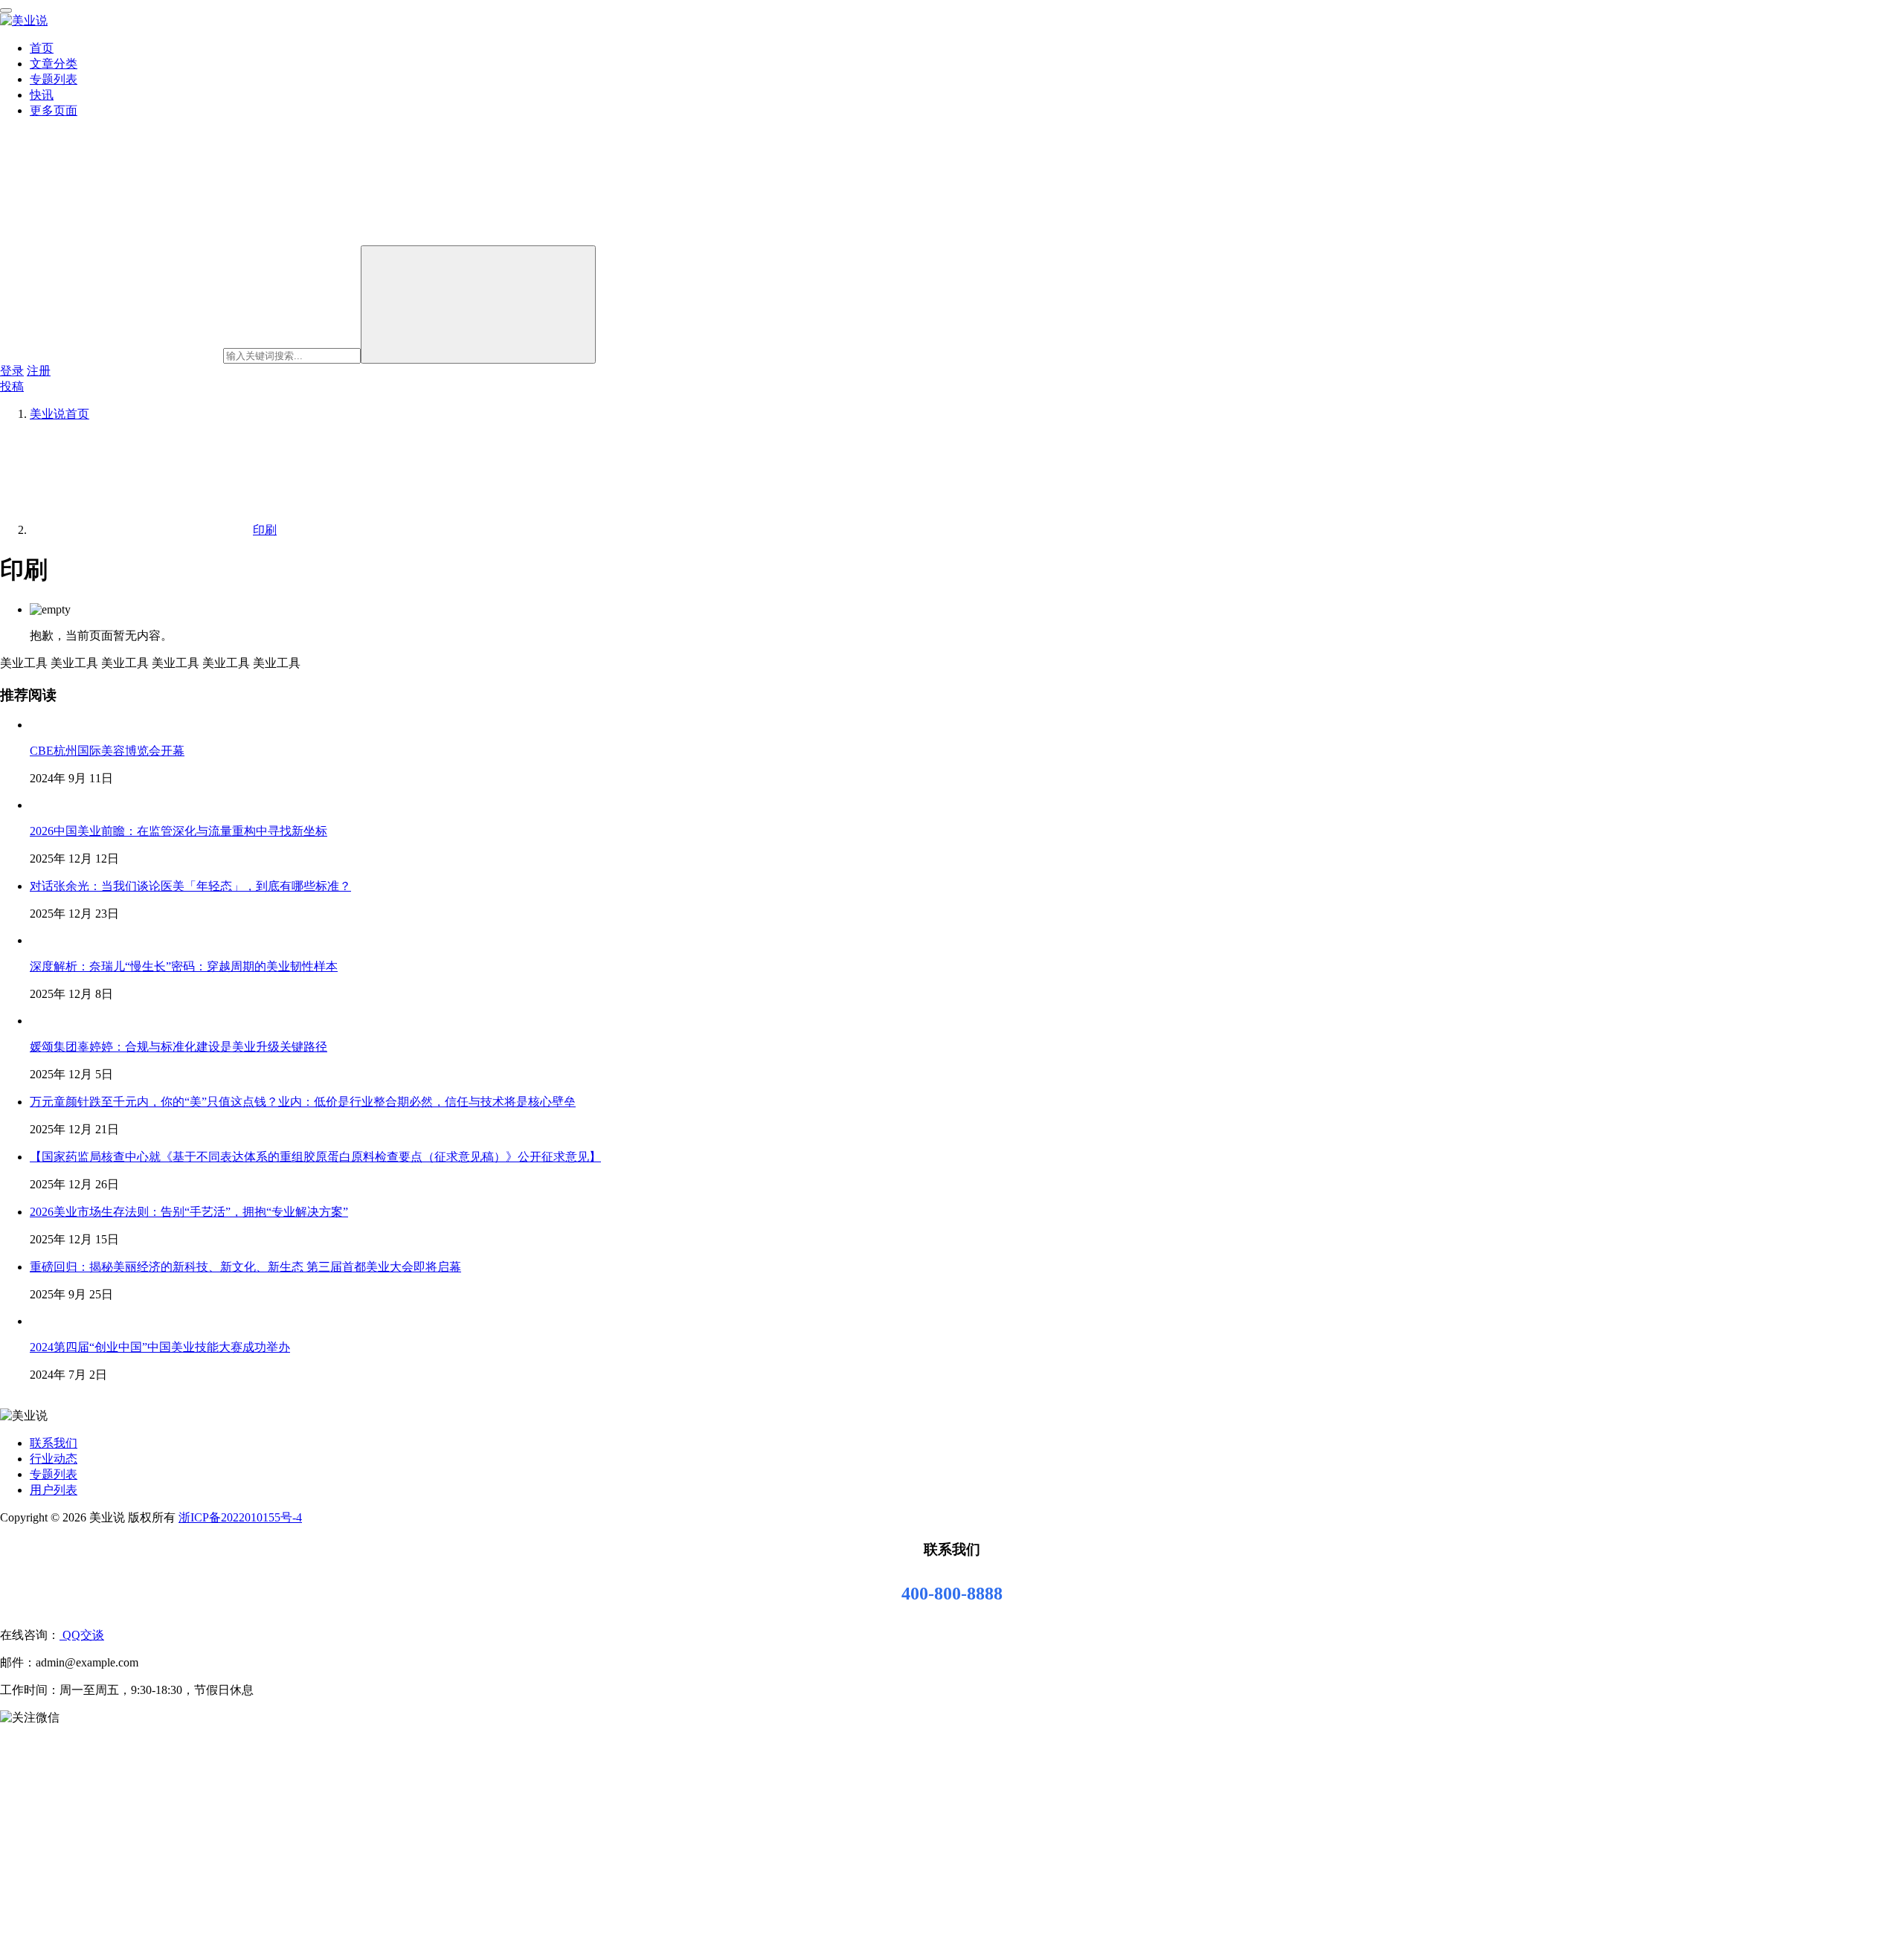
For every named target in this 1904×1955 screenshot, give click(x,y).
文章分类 (53, 63)
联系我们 (53, 1443)
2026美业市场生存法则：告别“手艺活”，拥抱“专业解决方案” (189, 1211)
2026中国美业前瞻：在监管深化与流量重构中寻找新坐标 (178, 831)
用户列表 (53, 1490)
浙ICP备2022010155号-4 (240, 1517)
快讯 (42, 94)
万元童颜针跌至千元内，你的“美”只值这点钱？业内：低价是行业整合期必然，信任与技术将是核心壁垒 (303, 1101)
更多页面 (53, 110)
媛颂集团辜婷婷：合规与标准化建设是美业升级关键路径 (178, 1046)
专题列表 (53, 79)
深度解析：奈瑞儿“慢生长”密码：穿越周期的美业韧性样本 (184, 966)
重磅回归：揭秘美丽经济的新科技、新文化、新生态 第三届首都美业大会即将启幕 (245, 1266)
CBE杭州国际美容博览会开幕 (107, 750)
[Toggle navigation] (6, 10)
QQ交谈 (82, 1635)
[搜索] (478, 304)
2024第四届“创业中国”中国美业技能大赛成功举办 (160, 1347)
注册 (39, 370)
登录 (12, 370)
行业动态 (53, 1458)
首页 (42, 48)
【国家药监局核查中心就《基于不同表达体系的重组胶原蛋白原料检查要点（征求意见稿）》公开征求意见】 (315, 1156)
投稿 (12, 386)
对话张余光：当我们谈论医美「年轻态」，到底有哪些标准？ (190, 886)
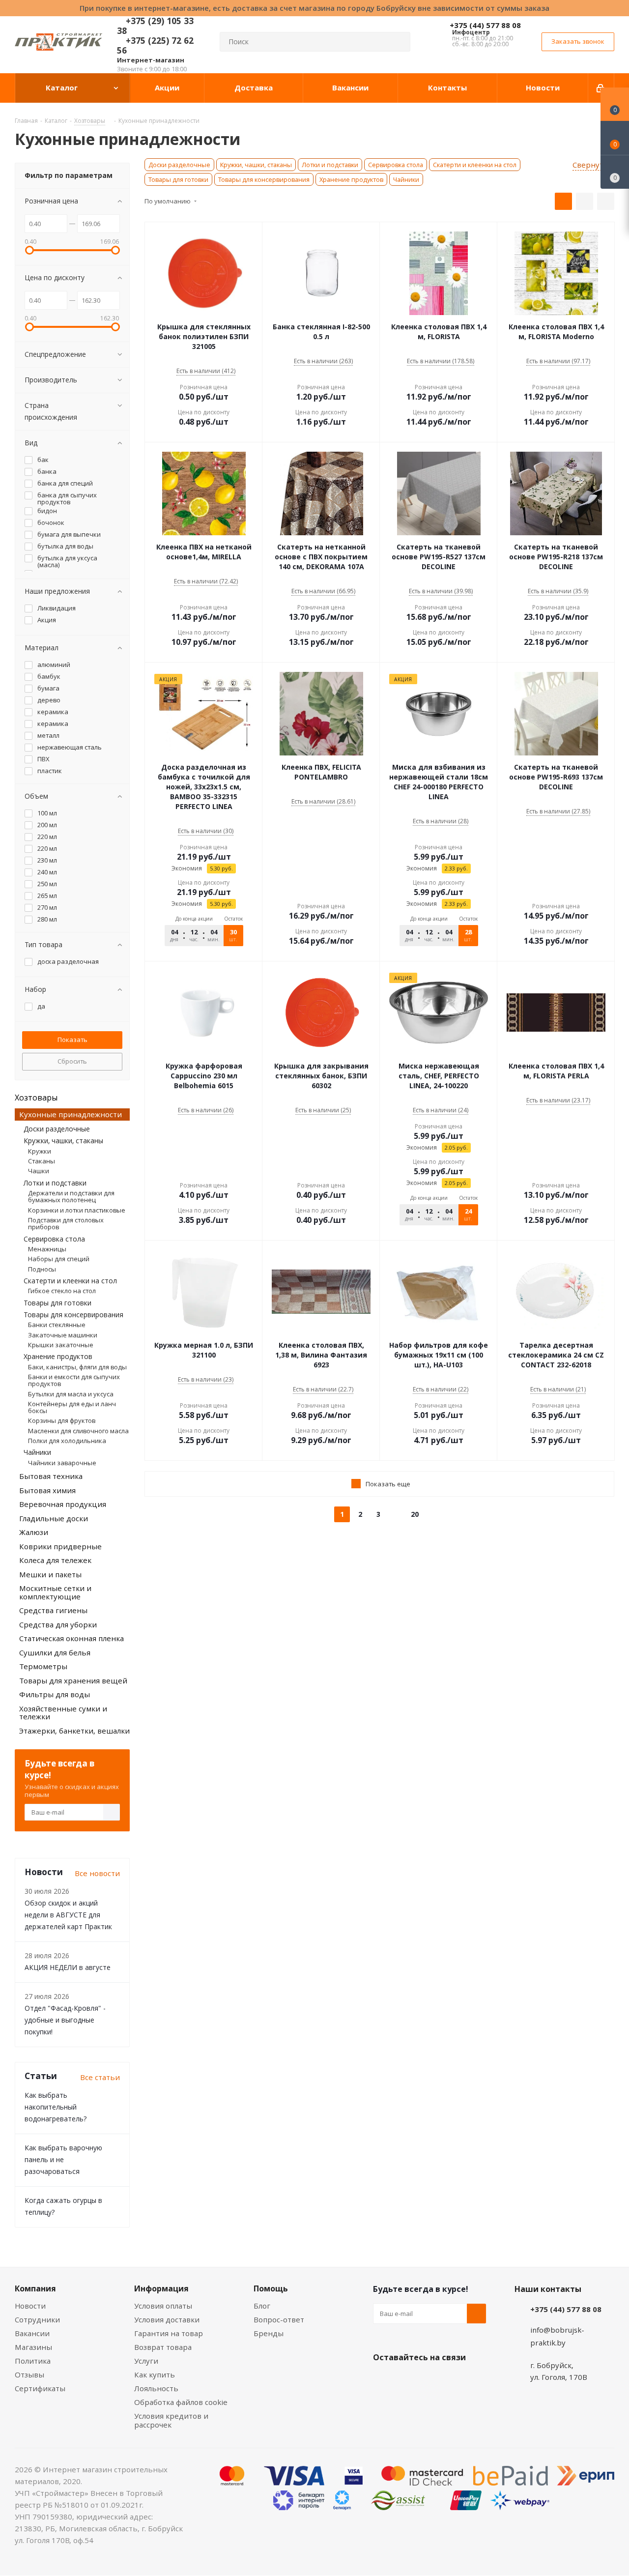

- WHAT YOU SHOULD DO
Look in the material above for the line with "浙ICP备2022010155号-4 (240, 1517)" and the line with "CBE杭州国际美容博览会开幕 (107, 750)", and transcribe exactly those lines and all lines between them, nothing more.

- ANSWER BOX
浙ICP备2022010155号-4 (240, 1517)
快讯 (42, 94)
万元童颜针跌至千元内，你的“美”只值这点钱？业内：低价是行业整合期必然，信任与技术将是核心壁垒 (303, 1101)
更多页面 (53, 110)
媛颂集团辜婷婷：合规与标准化建设是美业升级关键路径 (178, 1046)
专题列表 (53, 79)
深度解析：奈瑞儿“慢生长”密码：穿越周期的美业韧性样本 (184, 966)
重磅回归：揭秘美丽经济的新科技、新文化、新生态 第三届首都美业大会即将启幕 (245, 1266)
CBE杭州国际美容博览会开幕 (107, 750)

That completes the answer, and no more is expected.